From the line that contains "Task: Disable the Minify JavaScript switch" to the end of the records below, copy every line exactly. Both the first and last of these lines count.

**Stored items:**
★ ★ ★ ★ ★ ★ ★

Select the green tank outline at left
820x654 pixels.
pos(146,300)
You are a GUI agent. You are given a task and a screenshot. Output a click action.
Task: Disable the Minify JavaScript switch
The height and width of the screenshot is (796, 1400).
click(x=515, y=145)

★ ★ ★ ★ ★ ★ ★

**RESULT FOR THIS TASK:**
Task: Disable the Minify JavaScript switch
The height and width of the screenshot is (796, 1400).
click(x=515, y=145)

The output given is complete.